I received my training through Denver Seminary as a spiritual director and graduated last summer. Through Paraclete, I’m doing spiritual direction meetings with missionaries, pastors, and leaders via Zoom. Some people are overseas and some are here in the US. We do monthly meetings with guided readings of Scripture and some prayer time together. A lot of it is just asking them questions about their life with the Lord, their prayer life, how they’re doing in their relationship with God, what are the consolations and desolations of their life. Where are you noticing his presence? Where have you felt far from God? How are you processing the difficult parts of the journey? We have very open-ended conversations.
You say you do it part time. How does that split work?
I also work at Amazon as a delivery driver. It’s hard because I would like to be full time with Paraclete. But it’s been necessary to support my family. We had great seasons of fundraising when we were on the mission field. The Lord provided greatly. But we’ve moved around a few times, and it’s been a struggle because our connections have been scattered and I haven’t been able to raise the full-time support, just part-time. But I’m thankful that God has provided through that. I do four full-day shifts with Amazon, and then I have the other days available for family and my spiritual direction appointments. I devote Thursdays to my spiritual direction appointments, but it is a flexible schedule. One of the directees that I meet with is in India, so it’s a big time difference. I meet with him at 9:30 at night during daylight savings time. And then I work with a guy in Germany first thing in the morning before I go to work. I just have to work around people’s schedules.

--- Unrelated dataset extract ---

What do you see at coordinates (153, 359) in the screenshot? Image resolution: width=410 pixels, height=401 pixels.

What are some of your plans for the future?
I’d like to be full-time with Paraclete doing soul care, spiritual direction, and spiritual formation work with missionaries, pastors, and leaders. I would love to do retreat ministry and to travel to minister to the directees in person.
What advice would you give someone considering your type of ministry?

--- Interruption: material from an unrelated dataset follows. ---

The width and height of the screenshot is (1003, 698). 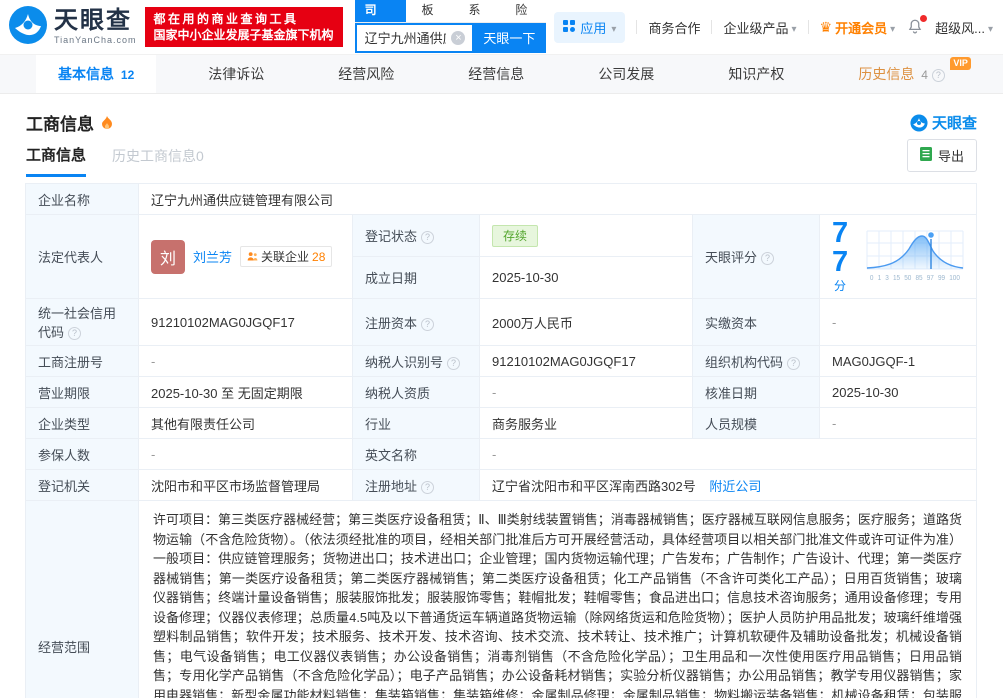 I want to click on approval-date-label: 核准日期, so click(x=756, y=392).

Well, there’s a lot that could be said about that. Thinking in terms of my current focus on soul care and spiritual direction, I think of the scripture in Corinthians where Paul reminds them that all that you have is something that you’ve received from God. We can’t give what we haven’t received. That’s an important part of soul care and doing spiritual direction work with leaders. It’s a very interior-focused work. It’s not all about how many converts you got, and how many Bible studies you led. It’s not those quantifiable numbers. It’s this deep work of God that he’s doing slowly inside the soul of his people. To sit with people tending to that interior work in their lives, you have to have done that yourself. You have to have received from the Lord and from others deeply in those ways in order to do that sort of spiritual direction ministry. I’ve done it through some of my experience overseas and hitting some walls in my life where I entered a season of receiving a lot of counseling, a lot of care for my own soul and my own life, and then meeting with a spiritual director.

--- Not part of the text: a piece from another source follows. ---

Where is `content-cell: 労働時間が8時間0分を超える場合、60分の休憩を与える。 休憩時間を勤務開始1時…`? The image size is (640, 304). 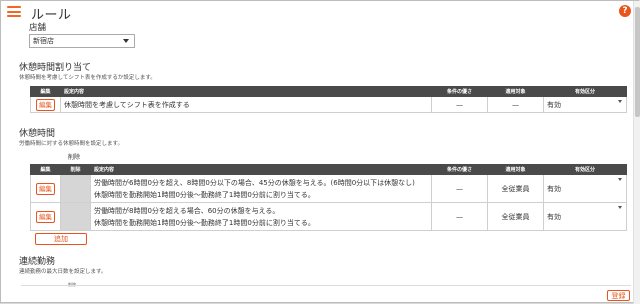
content-cell: 労働時間が8時間0分を超える場合、60分の休憩を与える。 休憩時間を勤務開始1時… is located at coordinates (261, 216).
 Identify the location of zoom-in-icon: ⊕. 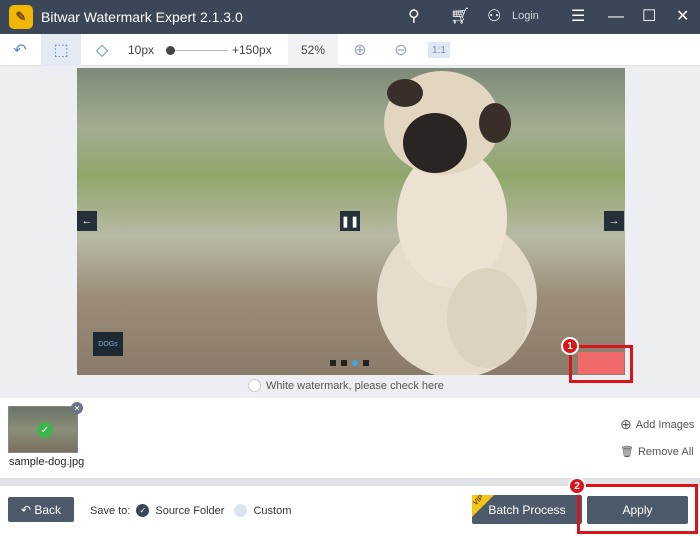
(360, 50).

And now I have a spiritual direction supervision group where we meet once a month and receive from them. I’ve learned that my soul has deep needs, ways that I need to be ministered to and I need to be willing to go into those deeper places in my life. Again, especially if someone is going to give that sort of ministry to others, it helps to pay attention to that in their own inner world. So, I would say that if someone wants to go into spiritual direction or soul care ministry, that they continue to invest in their own soul care journey and be willing to go into some of those deeper places that the Lord wants to minister to. Having had some of those experiences myself, having been a missionary, having been a pastor, I can relate to other missionaries and other pastors. The more experiences you get, the better, so that you can relate to people who are now where you have been.